Quella faccenda del titolo Joe se l’era messa in testa sin da ragazzo quando a Beaufort, Carolina, aveva riempito un vecchio sacco di mattoni e pannocchie e nella rimessa picchiava e picchiava, …

Giorgio Cimbrico

“Pregate per lui”, disse chi gli era vicino perché a 67 anni Joe Frazier, “Smokin’ Joe”, ne aveva più per poco: capita quando il cancro tira un gancio al fegato. Tre giorni dopo, il 7 novembre 2011, era finita. “Sempre più vicino a te, Signore”, avrebbe cantato sua madre, fervente battista. “E’ un gorilla, è uno zio Tom”, gli ha gridato per anni Alì e Joe provava a digerire, sino a quando, nel ’96, quando toccò ad Alì, tremolante per il Parkinson, accendere la fiamma olimpica di Atlanta, ruppe il silenzio e disse: “io l’avrei buttato nel fuoco, tutto intero”.

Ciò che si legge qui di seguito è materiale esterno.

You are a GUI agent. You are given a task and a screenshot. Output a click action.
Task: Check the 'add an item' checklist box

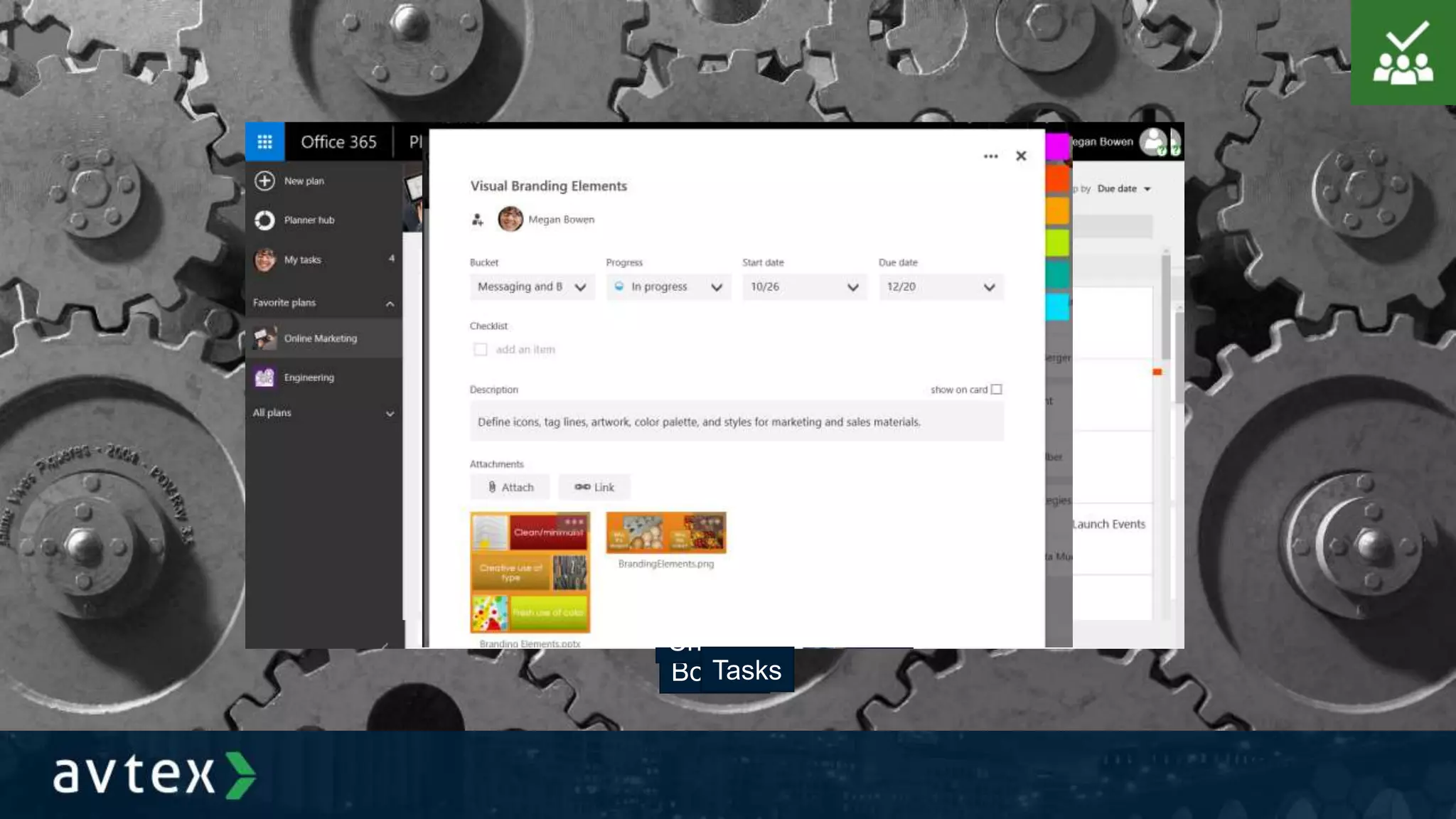[481, 350]
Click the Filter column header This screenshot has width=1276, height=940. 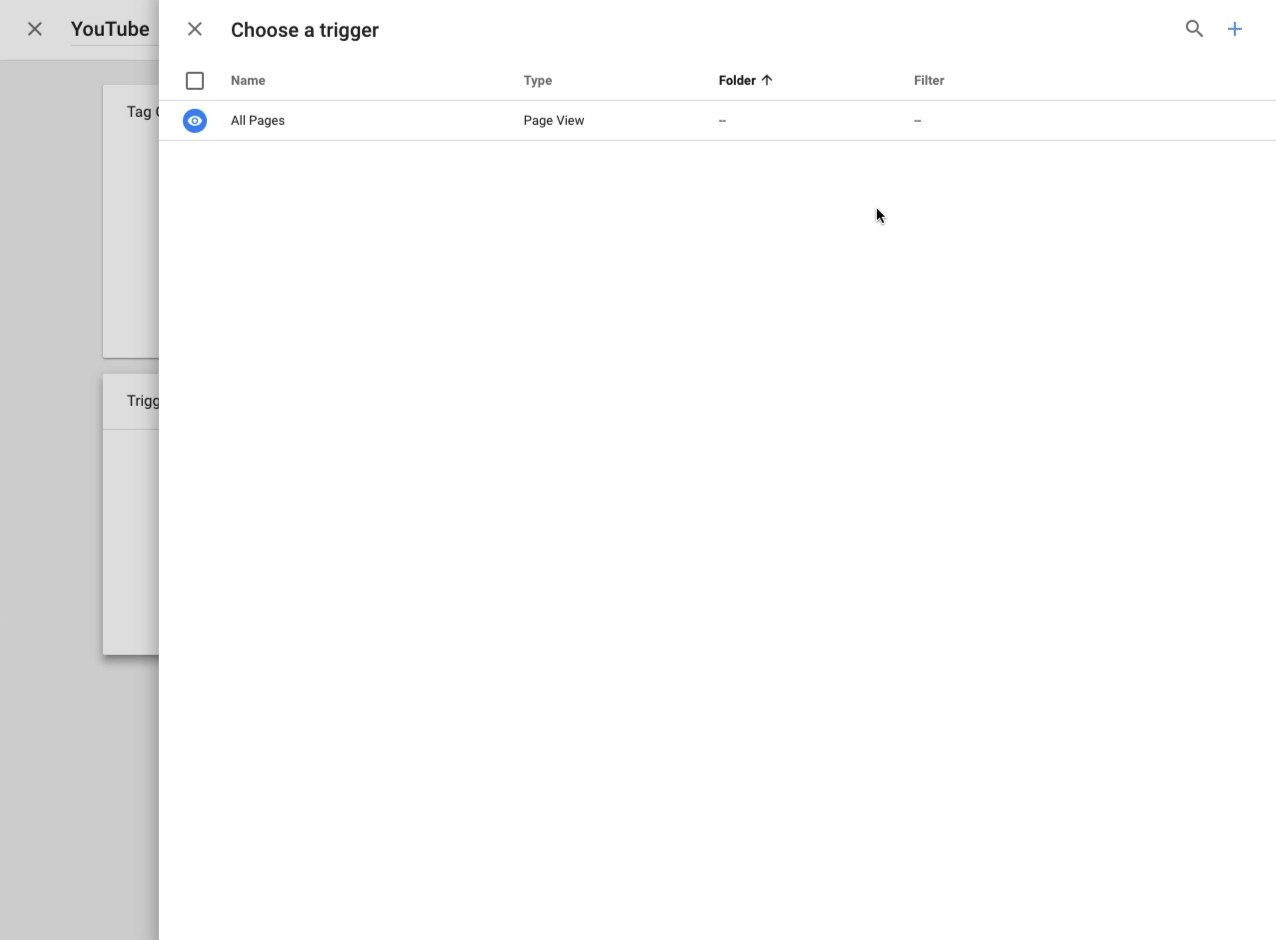pos(929,80)
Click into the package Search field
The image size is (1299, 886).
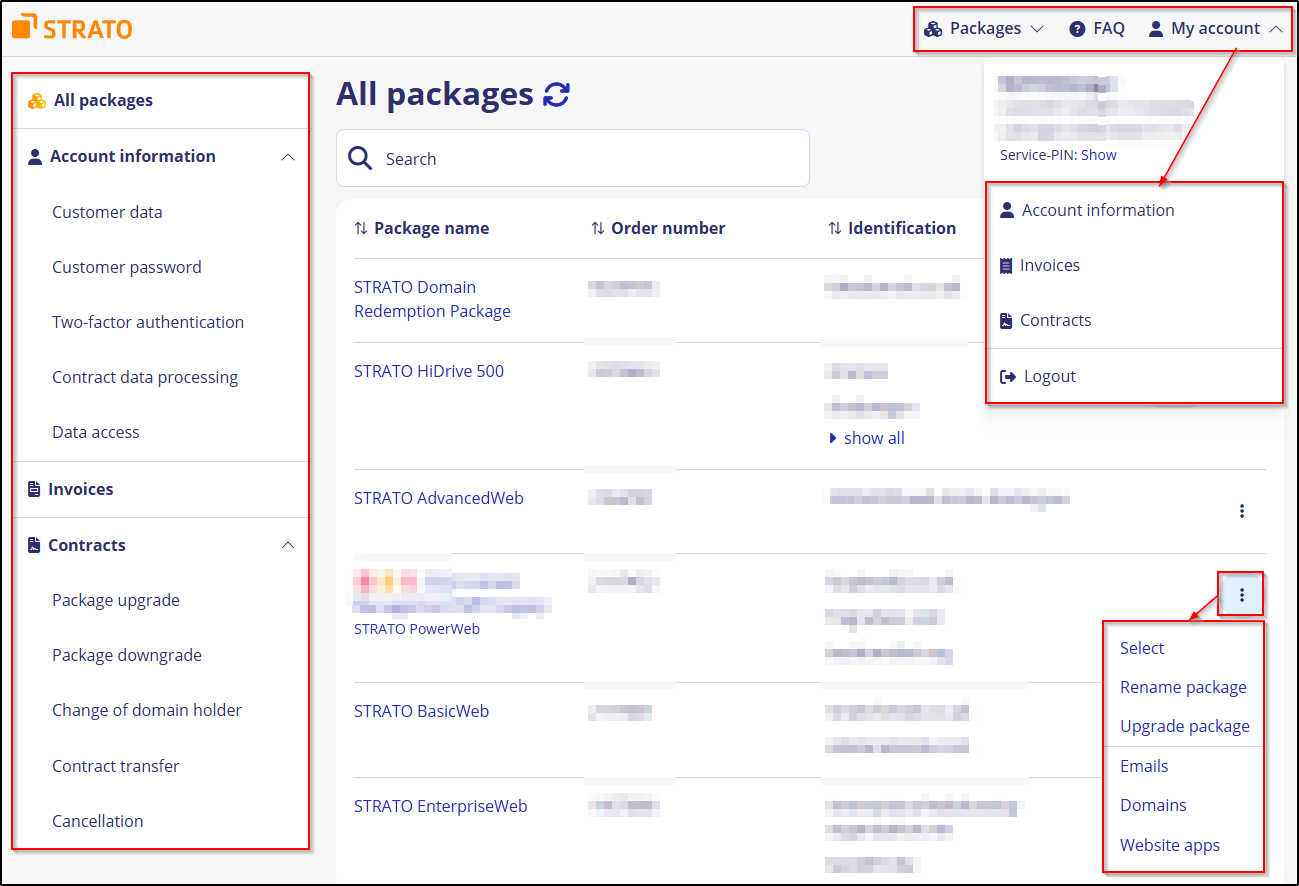coord(590,159)
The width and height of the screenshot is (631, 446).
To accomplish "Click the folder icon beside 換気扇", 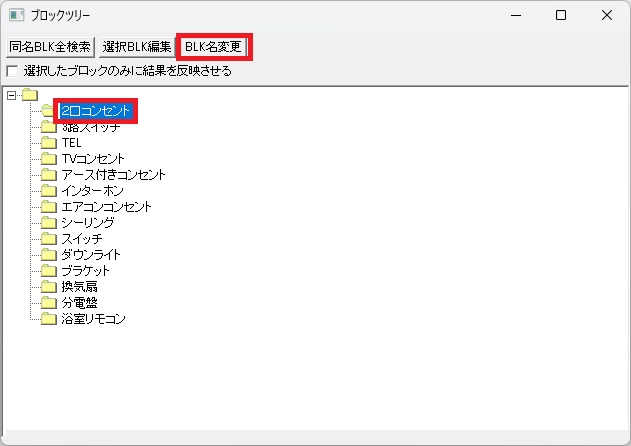I will (49, 287).
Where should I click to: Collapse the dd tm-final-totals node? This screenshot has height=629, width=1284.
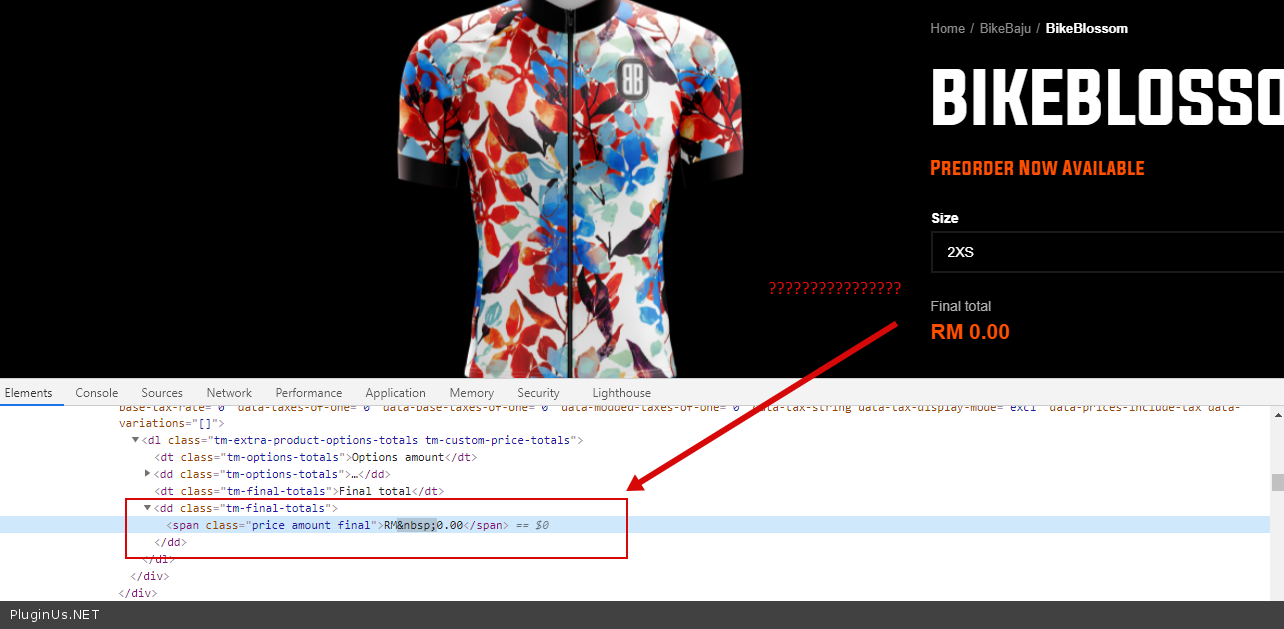(x=149, y=508)

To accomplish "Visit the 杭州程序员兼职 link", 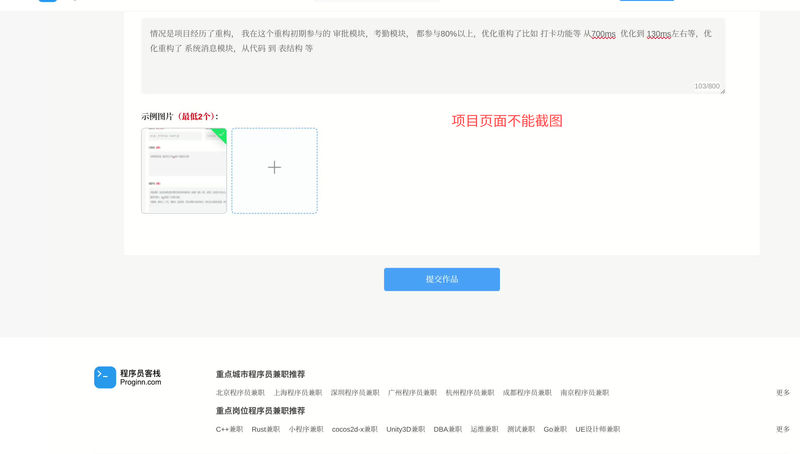I will click(470, 393).
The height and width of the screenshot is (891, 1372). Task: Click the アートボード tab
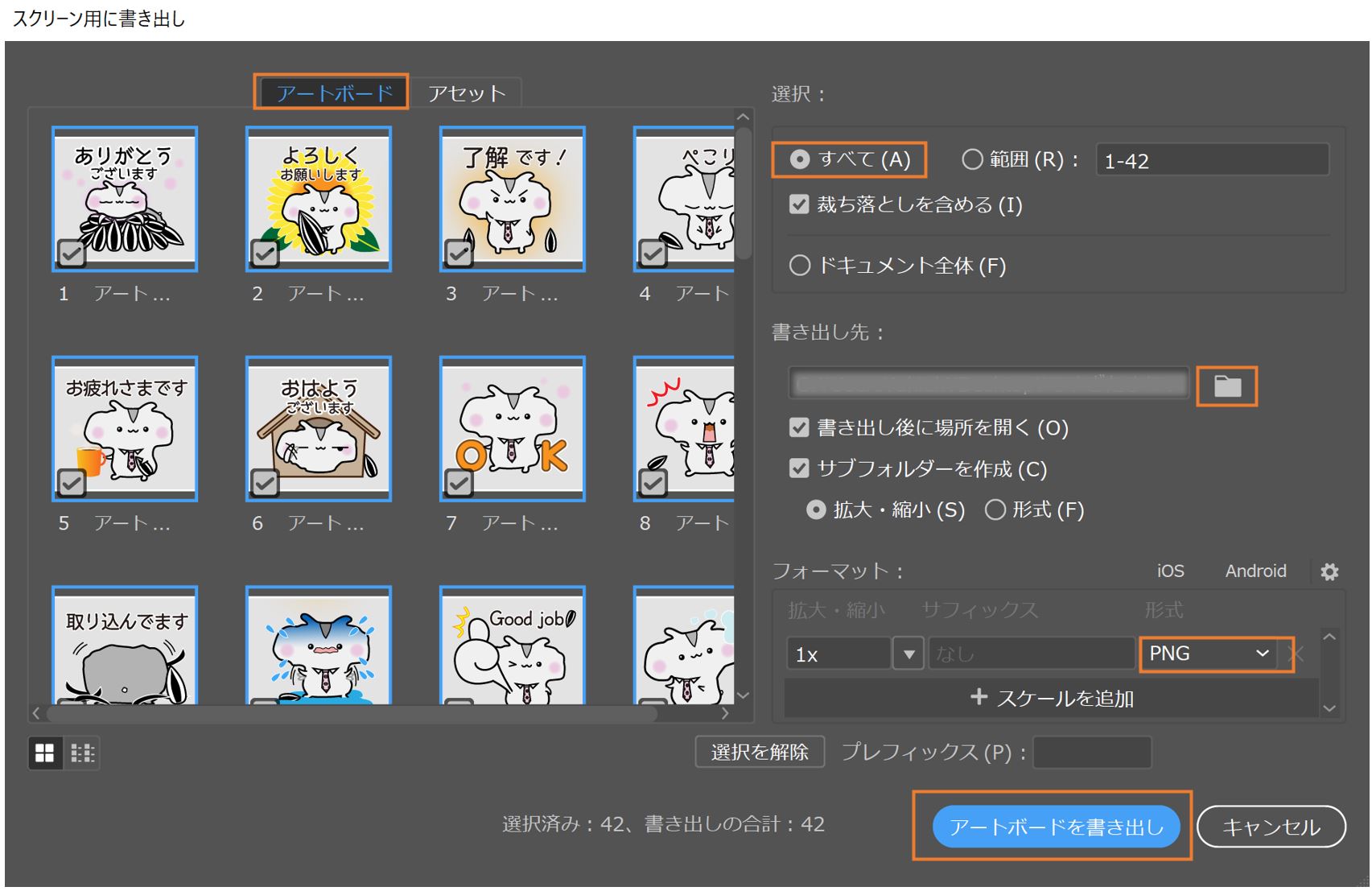(x=331, y=92)
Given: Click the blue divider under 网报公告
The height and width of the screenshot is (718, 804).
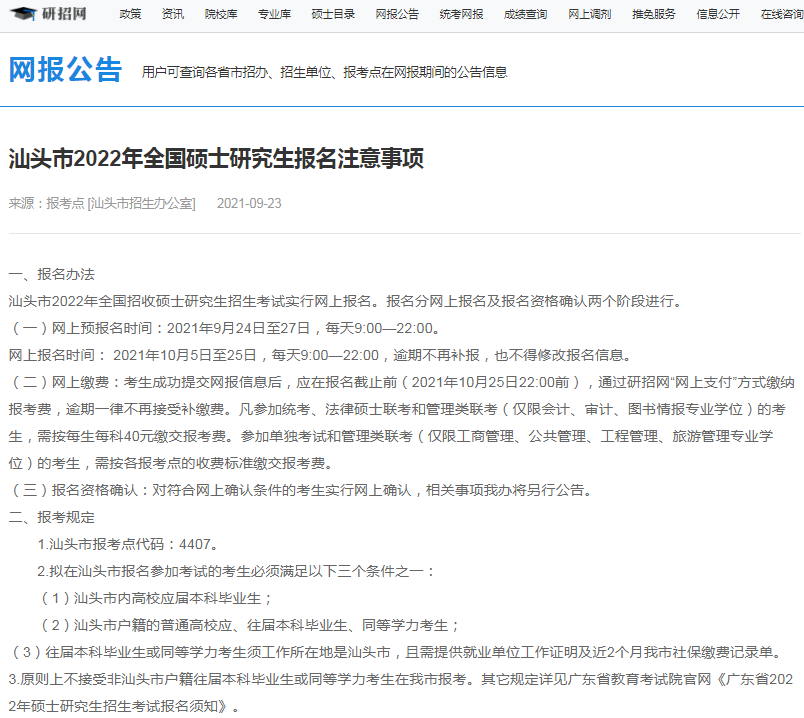Looking at the screenshot, I should pyautogui.click(x=402, y=100).
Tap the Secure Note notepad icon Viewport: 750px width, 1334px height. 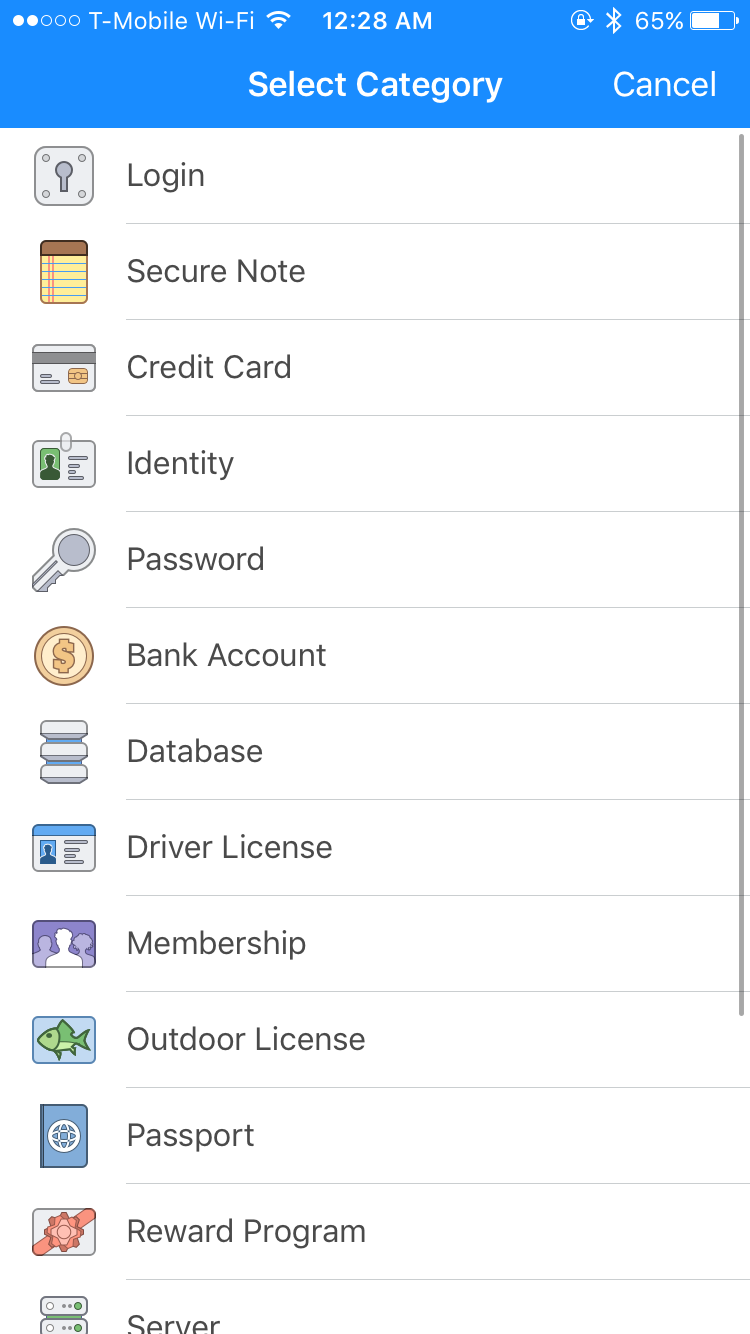(64, 272)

E poi altri anni sono passati, i sentimenti si sono addolciti e Joe ha detto che tutto sommato per Alì lui non provava odio. E Alì, a sua volta, confessò che quella volta a Manila non sapeva come sarebbe andata a finire se Eddie Futch non avesse detto a Joe di non alzarsi alla campana del 15° round. 1° ottobre 1975, “Thrilla in Manila”, il thrilling nel calore umido delle Filippine, sobborgo di Quezon City, il loro terzo faccia a faccia, la bella. E chi c’era – uomini d’angolo, esperti di ferite, giornalisti, scrittori, suiveur di questa faccenda appassionante e pericolosa – continua a raccontare che fu una cosa selvaggia, spaventosa, senza fasi di studio, indimenticabile. Ferocia dal primo gong.

Anche Alì il Meraviglioso dimenticò la calligrafia e colpì, colpì e davanti aveva questo muro di pietra della Carolina, figlio di un povero negro con dodici figli che allevava maiali e raccoglieva cotone per i bianchi ricchi. Alì conosceva Joe, conosceva quel gancio sinistro che l’aveva spedito al tappeto nel loro primo incontro ravvicinato, quattro anni prima. Alì si era rialzato, aveva finito il match, da sconfitto. Era al ritorno sul ring dopo la sospensione e tra quelli che si erano battuti per riqualificarlo c’era stato anche Joe. Aveva scritto anche a Nixon. “Se devo diventare campione del mondo, voglio battere lui”. E tutti oggi ricordano “Rumble in the Jungle”, il match di Kinshasa tra Alì e Foreman, ma l’etichetta di match del secolo è toccato al combattimento di Manila, il più intenso, brutale, affascinante. “Ero in vantaggio ai punti, ma non so come sarebbe andata a finire se avesse deciso di combattere anche nella 15ª”, raccontò Alì, colpito da un attacco di sincerità.

Questa faccenda del titolo Joe se l’era messa in testa sin da ragazzo quando a Beaufort, Carolina, aveva riempito un vecchio sacco di mattoni e pannocchie e nella rimessa picchiava e picchiava e diceva che “un giorno toccherà a me quella cintura”. Il suo primo manager Yank Durham gli aveva a detto: “Tu, Joe, puoi far fumare i guantoni”. E fu in quel momento che nacque il suo soprannome, Smokin’. E così Joe entrò per la prima volta nella storia della boxe nel ’70 quando abbattè Jimmy Ellis e diventò campione e poi nel suo giorni dei giorni sconfisse Alì e tutti pensarono a lui come al Marciano nero, ma in scena stava arrivando Goerge Foreman, quello che in allenamento deformava il sacco picchiando con quei pugni che erano mazze. Batte Joe, perde con Alì (Ali booma ye, Alì uccidilo: urla la folla nella notte congolese), sconfigge ancora Joe quando Frazier ci riprova per l’ultima volta, per l’unico titolo per cui valga la pena di battersi.

A 32 anni Joe aveva combattuto 36 match, ne aveva vinti 32, ventisette prima del limite, ne aveva persi quattro, due con Foreman, due con Alì. Si ritira, torna nell’81 per affrontare Cummings e chiudere sul pari. “Non è il caso di andare avanti”. Dicono che la sua vicenda di miseria e di riscatto, i suoi allenamenti, le sue corse nelle strade di Filadelfia, siano servite a Sylvester Stallone per creare Rocky. Molto probabile sia vero: Joe compare nel primo film della serie, prima che Rocky incroci i guantoni con Apollo, una specie di sprezzante Alì.